- [PROBLEM DETAILS]: Find the lines below in which the string "type" occurs. Copy each one.

___ EXERCISE DATA ___

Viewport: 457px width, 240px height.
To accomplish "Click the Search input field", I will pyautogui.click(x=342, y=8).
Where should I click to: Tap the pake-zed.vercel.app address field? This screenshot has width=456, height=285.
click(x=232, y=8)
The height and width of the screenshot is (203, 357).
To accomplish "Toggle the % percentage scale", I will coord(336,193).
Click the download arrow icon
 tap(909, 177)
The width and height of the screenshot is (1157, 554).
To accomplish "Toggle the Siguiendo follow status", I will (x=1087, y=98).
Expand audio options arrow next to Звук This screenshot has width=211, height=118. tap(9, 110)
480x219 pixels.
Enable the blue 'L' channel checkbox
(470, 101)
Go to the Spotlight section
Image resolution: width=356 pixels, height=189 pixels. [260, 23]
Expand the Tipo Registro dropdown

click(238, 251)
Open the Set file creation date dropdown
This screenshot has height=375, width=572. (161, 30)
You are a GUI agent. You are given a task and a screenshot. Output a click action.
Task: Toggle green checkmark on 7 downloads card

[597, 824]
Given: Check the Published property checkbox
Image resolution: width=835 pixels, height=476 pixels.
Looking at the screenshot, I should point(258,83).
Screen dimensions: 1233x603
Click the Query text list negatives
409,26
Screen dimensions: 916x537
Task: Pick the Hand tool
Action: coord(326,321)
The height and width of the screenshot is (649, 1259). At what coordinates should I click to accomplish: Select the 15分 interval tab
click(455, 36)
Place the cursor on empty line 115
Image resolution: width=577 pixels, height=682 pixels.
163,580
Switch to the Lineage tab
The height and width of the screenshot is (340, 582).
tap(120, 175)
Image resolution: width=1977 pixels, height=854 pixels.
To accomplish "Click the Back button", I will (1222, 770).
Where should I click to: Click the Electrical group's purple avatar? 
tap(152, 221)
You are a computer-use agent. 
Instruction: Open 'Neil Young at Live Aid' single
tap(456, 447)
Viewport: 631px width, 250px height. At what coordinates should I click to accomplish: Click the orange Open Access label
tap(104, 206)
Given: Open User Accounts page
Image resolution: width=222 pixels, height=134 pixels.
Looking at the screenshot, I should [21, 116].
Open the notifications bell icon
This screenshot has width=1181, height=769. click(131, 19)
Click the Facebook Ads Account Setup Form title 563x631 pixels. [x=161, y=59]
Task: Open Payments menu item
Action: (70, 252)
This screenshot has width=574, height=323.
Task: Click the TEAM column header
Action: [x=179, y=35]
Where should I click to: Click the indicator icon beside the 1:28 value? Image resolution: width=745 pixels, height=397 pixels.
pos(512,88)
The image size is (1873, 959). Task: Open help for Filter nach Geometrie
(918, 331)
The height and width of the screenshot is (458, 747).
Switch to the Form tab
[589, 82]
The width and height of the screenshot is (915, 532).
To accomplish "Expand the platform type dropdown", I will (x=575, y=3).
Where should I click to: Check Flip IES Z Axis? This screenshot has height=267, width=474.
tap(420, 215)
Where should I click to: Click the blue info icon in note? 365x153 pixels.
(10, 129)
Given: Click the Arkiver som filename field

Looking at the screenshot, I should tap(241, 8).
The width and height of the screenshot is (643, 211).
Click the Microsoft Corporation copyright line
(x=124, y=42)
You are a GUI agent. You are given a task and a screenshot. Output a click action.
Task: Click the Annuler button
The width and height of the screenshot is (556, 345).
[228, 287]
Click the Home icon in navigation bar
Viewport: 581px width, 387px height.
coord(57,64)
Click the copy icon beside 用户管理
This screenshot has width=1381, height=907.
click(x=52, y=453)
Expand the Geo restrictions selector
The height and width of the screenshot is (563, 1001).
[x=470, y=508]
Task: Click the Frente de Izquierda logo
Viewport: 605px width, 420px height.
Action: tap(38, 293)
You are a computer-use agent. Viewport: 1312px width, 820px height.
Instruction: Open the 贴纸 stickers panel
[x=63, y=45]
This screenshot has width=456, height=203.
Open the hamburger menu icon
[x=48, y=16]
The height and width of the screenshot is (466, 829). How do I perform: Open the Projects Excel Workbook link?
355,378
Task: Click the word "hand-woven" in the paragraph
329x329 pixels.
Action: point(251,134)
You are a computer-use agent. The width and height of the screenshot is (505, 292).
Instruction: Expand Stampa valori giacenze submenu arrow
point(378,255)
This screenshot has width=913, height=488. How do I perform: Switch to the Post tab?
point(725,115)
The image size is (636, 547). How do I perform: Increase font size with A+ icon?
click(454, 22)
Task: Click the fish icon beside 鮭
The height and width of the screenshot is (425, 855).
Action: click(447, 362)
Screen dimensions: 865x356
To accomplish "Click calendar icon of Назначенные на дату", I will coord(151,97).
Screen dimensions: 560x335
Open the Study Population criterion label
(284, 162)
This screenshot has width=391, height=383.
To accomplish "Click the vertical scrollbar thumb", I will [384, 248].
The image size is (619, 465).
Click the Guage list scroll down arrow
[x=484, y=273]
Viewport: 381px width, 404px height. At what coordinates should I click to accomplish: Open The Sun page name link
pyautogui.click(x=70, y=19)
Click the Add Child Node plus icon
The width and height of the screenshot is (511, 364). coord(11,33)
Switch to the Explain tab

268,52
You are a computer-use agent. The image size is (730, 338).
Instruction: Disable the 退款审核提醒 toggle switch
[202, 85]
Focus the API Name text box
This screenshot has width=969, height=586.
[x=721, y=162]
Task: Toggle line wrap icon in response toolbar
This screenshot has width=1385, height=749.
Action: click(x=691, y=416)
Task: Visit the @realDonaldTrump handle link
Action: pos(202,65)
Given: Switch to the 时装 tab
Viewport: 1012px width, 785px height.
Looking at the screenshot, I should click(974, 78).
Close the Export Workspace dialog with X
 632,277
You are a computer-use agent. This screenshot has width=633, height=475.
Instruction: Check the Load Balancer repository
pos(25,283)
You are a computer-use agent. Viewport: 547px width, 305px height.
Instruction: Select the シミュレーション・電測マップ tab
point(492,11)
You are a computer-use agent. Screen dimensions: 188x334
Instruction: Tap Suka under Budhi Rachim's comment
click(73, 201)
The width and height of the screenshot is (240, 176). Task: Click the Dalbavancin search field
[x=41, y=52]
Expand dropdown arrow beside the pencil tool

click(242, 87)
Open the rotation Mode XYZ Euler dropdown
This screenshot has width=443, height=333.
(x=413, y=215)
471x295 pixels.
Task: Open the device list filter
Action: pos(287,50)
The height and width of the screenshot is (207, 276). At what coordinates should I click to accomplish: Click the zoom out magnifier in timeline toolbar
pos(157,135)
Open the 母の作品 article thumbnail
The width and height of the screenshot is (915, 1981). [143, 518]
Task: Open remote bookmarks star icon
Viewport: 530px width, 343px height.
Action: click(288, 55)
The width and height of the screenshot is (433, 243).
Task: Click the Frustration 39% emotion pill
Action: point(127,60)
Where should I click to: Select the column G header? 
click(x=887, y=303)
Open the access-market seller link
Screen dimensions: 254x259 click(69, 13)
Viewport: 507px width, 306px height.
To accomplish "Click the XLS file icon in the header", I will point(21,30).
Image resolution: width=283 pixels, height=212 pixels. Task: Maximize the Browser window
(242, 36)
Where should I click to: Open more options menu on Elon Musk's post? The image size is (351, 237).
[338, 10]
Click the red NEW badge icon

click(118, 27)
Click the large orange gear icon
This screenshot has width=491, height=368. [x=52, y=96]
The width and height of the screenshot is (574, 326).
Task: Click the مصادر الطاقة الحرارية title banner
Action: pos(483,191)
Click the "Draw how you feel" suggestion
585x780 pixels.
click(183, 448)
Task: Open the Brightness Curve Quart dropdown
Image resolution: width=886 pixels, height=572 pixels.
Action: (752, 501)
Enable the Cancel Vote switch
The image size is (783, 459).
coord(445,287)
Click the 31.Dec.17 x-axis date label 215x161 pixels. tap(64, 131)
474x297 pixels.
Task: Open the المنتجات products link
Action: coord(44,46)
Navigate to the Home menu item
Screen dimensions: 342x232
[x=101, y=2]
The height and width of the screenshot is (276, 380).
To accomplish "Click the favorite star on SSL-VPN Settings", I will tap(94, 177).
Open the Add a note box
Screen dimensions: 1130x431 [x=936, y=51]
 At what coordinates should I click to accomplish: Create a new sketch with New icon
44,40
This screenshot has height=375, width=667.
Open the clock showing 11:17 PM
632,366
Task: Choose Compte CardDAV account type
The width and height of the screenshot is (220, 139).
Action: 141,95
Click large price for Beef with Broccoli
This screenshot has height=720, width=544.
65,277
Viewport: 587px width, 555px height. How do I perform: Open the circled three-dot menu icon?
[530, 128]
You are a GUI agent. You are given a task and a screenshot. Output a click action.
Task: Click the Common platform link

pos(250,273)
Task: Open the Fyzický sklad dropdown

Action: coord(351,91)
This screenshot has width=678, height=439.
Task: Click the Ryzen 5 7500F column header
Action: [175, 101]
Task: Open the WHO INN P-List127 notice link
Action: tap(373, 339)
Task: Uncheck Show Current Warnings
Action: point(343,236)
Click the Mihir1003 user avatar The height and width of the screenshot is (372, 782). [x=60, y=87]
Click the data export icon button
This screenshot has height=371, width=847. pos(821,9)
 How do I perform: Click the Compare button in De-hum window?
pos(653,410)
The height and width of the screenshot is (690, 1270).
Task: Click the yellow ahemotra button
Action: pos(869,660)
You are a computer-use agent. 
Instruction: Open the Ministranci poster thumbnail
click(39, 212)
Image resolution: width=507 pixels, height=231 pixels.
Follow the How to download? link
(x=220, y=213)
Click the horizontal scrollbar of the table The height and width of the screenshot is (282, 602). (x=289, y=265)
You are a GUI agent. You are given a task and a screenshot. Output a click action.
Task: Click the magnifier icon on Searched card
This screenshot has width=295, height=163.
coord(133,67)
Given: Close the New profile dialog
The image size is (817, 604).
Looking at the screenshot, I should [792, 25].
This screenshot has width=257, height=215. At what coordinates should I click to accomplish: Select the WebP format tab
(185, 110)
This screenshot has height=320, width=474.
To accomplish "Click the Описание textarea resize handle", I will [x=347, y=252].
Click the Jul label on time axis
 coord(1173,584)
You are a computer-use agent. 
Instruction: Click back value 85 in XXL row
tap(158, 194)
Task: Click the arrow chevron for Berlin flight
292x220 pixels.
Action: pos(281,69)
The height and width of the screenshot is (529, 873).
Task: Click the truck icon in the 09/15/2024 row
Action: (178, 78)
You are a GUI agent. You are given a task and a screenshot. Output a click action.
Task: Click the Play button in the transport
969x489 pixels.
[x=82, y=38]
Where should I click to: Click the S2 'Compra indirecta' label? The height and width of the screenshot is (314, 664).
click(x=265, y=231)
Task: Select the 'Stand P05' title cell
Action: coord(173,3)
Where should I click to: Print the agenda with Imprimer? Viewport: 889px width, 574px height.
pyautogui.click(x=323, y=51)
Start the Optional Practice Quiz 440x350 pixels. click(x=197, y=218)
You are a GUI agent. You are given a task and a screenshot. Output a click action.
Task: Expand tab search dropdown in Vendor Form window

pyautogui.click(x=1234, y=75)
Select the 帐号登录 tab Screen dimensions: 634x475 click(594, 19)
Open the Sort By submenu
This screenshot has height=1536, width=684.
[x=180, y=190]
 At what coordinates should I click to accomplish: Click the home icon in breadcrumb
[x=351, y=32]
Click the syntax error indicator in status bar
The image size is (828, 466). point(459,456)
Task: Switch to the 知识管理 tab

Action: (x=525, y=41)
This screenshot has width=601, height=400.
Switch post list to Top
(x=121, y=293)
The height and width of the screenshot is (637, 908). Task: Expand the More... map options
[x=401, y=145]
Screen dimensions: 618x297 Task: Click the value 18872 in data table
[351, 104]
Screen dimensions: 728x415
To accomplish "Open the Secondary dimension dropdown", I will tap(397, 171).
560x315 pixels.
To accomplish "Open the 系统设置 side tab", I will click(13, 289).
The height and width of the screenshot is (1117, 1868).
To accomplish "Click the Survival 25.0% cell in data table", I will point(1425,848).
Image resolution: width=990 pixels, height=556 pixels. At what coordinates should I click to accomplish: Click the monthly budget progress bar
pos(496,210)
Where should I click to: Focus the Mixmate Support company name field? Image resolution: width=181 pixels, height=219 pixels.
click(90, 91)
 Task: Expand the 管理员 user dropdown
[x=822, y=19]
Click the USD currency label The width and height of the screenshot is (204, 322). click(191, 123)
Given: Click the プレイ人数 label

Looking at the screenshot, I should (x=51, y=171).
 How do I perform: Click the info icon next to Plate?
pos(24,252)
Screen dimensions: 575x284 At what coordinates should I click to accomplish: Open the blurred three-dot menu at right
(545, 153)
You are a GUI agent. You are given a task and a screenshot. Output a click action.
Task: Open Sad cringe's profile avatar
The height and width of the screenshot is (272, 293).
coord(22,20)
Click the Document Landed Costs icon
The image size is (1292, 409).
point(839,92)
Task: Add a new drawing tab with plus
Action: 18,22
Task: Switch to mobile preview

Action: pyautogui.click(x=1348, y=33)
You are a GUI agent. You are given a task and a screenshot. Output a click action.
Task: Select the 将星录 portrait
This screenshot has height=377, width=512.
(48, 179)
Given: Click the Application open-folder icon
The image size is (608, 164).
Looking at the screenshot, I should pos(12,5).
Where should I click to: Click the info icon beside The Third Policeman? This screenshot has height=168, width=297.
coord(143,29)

___

- [OUTPUT BELOW]:
To accomplish "Expand the platform type dropdown", I will (x=575, y=3).
Task: Choose Compte CardDAV account type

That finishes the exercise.